Я ввожу эти горенштейновские зарисовки с тем, чтобы, по возможности, вместе с читателем уловить атмосферу, в которой расцветал талант писателя-одиночки, не примкнувшего ни к кругам "интеллигенции протеста", ни каким-либо протестующим обществам, возникшим в шестидесятые годы, как оказалось, в больших количествах, ни к легендарным писателям-шестидесятникам. Говорю "как оказалось", поскольку существование множества кружков и даже подпольных организаций антисоветской направленности в годы "оттепели" мало отражено в художественной и исторической литературе.
Однако вернемся к учебе Горенштейна на Высших сценарных курсах. Сценарист Юрий Клепиков, автор сценариев к фильмам "Ася Клячкина", "Мама вышла замуж" и других, к которому Горенштейн относился с большой теплотой, вспоминает:
" По прошествии первых недель определились лидеры, авторитеты, любимцы. Вот два молчуна - Иван Драч и Алесь Адамович, уже известные писатели. Красавец и остроумец Толя Найман. Гений обаяния Максуд Ибрагимбеков. Безупречный Илья Авербах. Эрлом Ахвледиани и Амиран Чичинадзе - организаторы быстрых застолий, сценаристы будущих великих фильмов. Со всеми хотелось сыграть в карты, поболтать, выпить, пуститься в какие-нибудь прегрешения.

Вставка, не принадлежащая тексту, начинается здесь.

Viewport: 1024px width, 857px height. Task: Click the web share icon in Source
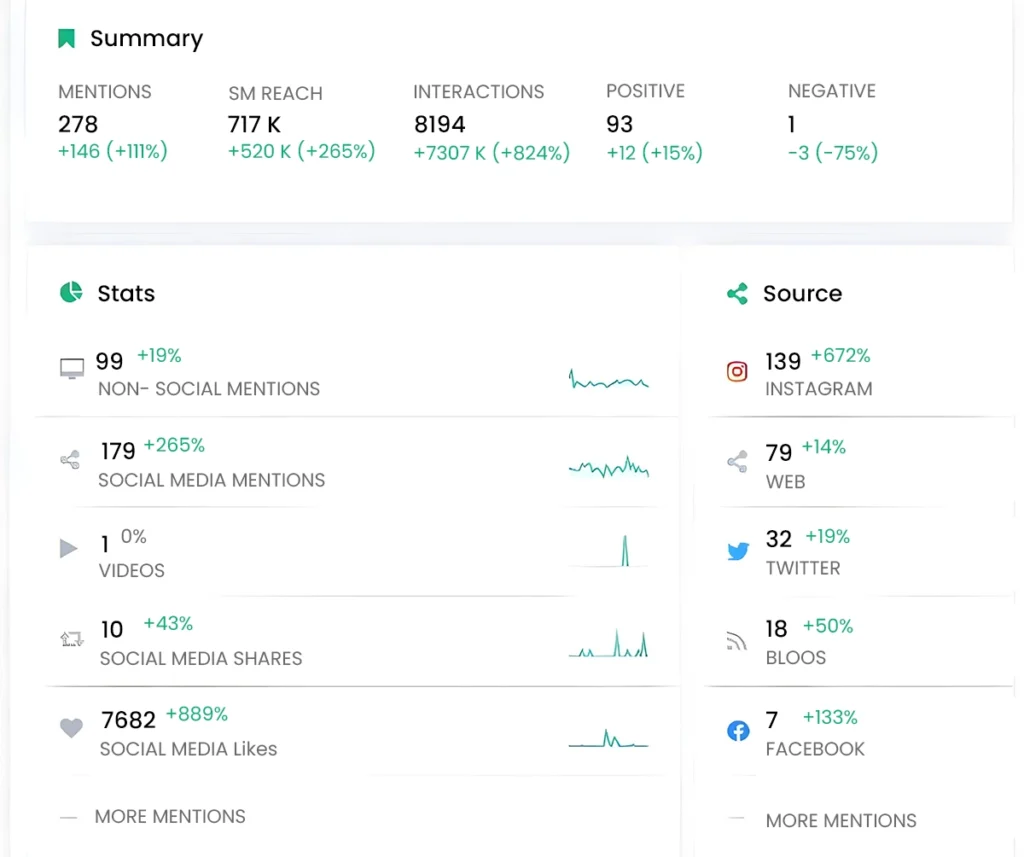(737, 462)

А что Горенштейн? Да все так же. В сторонке, сбоку, никому не интересный. Но час его близился. Никогда не забуду: на одной из лекций там и тут читают свежий номер "Юности". Наконец он попадает в мои руки. "Дом с башенкой". Проза Горенштейна потрясла. Стало ясно, кто тут самый-самый. Фридрих с достоинством поистине аристократическим принимает свое новое положение, перестает выступать в роли оратора, а если и возникает, к нему напряженно прислушиваются. Но удивительно - остается в изоляции, на этот раз по своей воле. Куда-то исчезает, никто не видит его праздным, выпивающим, ухаживающим за девушкой, спешащим на футбол.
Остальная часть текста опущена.